EXERCISE INSTRUCTIONS: Copy out the items word for word, from the first line up to and including the line that contains "Action: pos(1174,96)".
========================
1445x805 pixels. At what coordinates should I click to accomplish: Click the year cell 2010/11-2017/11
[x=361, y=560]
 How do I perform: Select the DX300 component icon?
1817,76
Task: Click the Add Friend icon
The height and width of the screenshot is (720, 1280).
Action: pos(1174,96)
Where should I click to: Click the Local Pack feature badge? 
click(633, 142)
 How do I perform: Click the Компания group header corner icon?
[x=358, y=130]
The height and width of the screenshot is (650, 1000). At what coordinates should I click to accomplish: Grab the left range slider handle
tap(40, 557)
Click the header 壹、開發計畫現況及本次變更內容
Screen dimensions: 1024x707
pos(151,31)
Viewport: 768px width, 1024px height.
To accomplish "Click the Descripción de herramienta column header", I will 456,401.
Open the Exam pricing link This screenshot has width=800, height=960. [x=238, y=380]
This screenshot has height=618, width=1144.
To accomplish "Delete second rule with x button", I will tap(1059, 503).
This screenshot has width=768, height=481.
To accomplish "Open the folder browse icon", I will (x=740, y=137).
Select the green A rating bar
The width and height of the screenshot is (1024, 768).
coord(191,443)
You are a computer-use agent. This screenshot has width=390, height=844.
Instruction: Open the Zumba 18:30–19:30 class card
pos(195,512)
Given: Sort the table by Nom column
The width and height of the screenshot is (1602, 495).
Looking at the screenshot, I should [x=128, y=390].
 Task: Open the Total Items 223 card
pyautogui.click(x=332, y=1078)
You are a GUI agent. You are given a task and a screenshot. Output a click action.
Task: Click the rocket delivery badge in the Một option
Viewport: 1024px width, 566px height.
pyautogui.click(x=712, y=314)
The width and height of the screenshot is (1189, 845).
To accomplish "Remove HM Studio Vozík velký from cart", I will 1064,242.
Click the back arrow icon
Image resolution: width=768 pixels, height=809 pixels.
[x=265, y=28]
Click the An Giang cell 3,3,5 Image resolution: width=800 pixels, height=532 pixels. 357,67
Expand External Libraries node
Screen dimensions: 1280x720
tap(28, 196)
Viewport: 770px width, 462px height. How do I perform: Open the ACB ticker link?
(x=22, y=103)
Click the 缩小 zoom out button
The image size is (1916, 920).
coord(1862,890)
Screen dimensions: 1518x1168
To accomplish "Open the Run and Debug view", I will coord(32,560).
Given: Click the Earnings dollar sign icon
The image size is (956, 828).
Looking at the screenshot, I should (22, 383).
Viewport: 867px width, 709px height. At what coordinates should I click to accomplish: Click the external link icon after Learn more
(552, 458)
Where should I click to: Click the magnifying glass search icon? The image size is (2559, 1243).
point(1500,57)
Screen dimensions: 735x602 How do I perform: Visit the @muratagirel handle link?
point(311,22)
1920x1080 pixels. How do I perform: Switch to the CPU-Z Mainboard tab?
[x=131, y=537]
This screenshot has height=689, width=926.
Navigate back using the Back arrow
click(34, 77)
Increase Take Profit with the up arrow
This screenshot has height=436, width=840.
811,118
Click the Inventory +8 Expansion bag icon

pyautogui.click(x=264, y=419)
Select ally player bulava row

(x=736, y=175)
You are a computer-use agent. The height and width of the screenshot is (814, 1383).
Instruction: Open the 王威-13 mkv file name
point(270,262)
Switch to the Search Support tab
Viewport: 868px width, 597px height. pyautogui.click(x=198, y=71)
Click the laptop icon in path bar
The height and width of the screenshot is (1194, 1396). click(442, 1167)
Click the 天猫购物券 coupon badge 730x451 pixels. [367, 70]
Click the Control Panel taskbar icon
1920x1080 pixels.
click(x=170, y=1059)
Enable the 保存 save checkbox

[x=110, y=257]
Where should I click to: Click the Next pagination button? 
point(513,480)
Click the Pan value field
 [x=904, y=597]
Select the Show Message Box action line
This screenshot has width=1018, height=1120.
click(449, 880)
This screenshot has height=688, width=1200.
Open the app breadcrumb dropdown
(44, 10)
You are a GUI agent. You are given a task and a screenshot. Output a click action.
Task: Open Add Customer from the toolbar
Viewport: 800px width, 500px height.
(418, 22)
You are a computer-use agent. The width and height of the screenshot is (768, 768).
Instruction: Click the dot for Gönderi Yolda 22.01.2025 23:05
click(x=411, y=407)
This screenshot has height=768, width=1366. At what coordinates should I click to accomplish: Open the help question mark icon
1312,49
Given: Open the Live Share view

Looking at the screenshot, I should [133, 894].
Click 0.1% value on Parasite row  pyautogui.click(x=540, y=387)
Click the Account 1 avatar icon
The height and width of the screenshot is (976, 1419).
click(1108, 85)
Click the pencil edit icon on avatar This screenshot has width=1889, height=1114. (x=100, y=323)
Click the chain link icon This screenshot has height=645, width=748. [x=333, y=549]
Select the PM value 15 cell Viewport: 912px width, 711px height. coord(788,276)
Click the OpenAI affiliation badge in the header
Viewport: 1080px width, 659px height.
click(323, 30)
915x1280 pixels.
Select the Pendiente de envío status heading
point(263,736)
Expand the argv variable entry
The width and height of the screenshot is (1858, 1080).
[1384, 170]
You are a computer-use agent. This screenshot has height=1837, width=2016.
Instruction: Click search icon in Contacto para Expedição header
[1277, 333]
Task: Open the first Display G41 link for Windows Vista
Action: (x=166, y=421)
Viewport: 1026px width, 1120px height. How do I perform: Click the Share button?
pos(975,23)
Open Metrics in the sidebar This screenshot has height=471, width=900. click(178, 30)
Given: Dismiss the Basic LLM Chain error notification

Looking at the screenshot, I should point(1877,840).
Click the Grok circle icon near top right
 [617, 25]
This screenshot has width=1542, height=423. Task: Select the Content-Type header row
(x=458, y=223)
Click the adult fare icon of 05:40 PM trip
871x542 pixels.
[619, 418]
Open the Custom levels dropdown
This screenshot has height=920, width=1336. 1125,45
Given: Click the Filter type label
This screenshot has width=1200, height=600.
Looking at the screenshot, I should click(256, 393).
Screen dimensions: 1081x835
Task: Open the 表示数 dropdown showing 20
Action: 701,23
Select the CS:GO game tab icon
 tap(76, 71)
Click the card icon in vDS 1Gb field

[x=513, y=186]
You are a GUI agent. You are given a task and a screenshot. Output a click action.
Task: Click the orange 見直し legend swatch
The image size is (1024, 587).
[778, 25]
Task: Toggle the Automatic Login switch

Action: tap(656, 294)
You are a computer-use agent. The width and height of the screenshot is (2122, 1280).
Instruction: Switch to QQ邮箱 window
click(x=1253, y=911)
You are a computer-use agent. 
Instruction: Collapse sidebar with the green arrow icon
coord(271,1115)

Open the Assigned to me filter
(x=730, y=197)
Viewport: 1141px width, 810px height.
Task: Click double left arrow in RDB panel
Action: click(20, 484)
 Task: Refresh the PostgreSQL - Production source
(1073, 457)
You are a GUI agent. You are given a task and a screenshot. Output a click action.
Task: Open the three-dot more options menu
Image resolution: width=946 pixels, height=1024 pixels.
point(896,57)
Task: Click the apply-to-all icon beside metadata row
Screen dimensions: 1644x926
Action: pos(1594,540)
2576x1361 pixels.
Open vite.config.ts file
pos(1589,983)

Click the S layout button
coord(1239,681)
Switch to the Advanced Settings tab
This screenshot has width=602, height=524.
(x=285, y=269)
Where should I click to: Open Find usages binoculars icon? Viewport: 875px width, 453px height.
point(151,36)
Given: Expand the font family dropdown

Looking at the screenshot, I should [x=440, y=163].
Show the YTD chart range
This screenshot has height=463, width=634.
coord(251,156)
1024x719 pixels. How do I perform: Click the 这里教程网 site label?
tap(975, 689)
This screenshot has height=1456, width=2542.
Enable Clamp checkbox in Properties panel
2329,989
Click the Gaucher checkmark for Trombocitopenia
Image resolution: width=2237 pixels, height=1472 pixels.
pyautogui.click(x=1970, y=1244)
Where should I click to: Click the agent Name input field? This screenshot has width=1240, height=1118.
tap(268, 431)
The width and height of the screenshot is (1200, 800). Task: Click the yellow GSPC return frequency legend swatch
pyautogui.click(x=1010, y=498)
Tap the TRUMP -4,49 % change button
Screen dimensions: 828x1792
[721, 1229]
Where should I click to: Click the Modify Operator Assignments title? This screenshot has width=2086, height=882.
========================
WRITTEN RESPONSE:
1445x805 pixels. At what coordinates should I click to accomplish: Click the year cell 2010/11-2017/11
[x=361, y=560]
 How do I perform: Select the DX300 component icon?
1817,76
Task: Click the Add Friend icon
The height and width of the screenshot is (720, 1280).
Action: pos(1174,96)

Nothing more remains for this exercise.